Шрифт:
Интервал:
Закладка:
Но она не могла не заметить, как остроумен, находчив и смел её неожиданный шут. Однажды она обратилась к Григорию Потёмкину с каким-то малозначительным вопросом по-французски, а он отвечал ей пространно и красиво на русском языке.
Один из вельмож, представлявший иностранный двор, сделал Потёмкину замечание:
— Если государь обращается к вам с вопросом, то отвечать вы должны на том языке, на котором обратился государь...

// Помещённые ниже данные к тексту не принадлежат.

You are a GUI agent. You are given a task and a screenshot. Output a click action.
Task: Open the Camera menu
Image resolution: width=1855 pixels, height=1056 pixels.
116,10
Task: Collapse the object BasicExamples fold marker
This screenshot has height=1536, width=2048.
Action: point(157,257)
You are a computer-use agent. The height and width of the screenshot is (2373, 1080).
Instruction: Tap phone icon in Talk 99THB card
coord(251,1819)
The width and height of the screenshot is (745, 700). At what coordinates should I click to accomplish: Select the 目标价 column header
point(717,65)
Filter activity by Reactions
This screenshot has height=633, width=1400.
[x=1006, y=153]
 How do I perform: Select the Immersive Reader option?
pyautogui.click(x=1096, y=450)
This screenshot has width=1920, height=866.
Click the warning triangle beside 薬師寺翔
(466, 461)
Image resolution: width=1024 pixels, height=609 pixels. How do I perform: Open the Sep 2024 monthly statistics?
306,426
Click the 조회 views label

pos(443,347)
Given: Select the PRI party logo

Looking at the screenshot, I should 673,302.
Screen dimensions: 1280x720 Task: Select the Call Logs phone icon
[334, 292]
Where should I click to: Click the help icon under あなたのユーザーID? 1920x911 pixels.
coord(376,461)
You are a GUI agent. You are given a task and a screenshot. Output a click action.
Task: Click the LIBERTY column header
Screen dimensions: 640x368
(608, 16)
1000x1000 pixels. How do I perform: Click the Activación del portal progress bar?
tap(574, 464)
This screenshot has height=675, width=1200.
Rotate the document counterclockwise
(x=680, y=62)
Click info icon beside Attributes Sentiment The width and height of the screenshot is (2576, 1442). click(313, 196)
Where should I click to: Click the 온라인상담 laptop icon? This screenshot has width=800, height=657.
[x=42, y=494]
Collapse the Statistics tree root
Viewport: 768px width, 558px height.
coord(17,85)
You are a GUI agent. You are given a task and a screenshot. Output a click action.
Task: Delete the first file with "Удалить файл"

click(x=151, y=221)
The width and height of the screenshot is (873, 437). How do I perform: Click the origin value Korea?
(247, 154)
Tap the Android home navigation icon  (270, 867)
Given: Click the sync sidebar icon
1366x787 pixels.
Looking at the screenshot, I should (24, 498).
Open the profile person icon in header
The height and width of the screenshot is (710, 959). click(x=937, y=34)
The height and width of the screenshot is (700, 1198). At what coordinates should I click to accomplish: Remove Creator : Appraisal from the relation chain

И выражено это было так надменно и гордо, что Григорий не выдержал и также надменно и гордо ответствовал:
— А я считаю, что если государь обратился с вопросом, то подданный должен ответить на том языке, на котором лучше всего может выразить свои мысли. А русский язык я учу уже двадцать два года...
Екатерина не могла не признать этот блестящий вывод и наклонила голову в знак правоты своего подданного.
Потёмкин всё искал случая быть поближе к императрице — червь честолюбия и пример Григория Орлова заставляли его искать пути к сердцу Екатерины. Как-то раз он прислонился к столику, за которым Екатерина играла в карты с Орловым, и посмотрел в её карты. Орлов злобно шепнул, чтобы Потёмкин убирался как можно дальше. Но Екатерина не разрешила Потёмкину уйти всего лишь одним словом:
— Оставьте его, он вам не мешает...
Всё это вспоминала Екатерина, чтобы самой себе объяснить этот феномен возвышения косоглазого и кривого Циклопа.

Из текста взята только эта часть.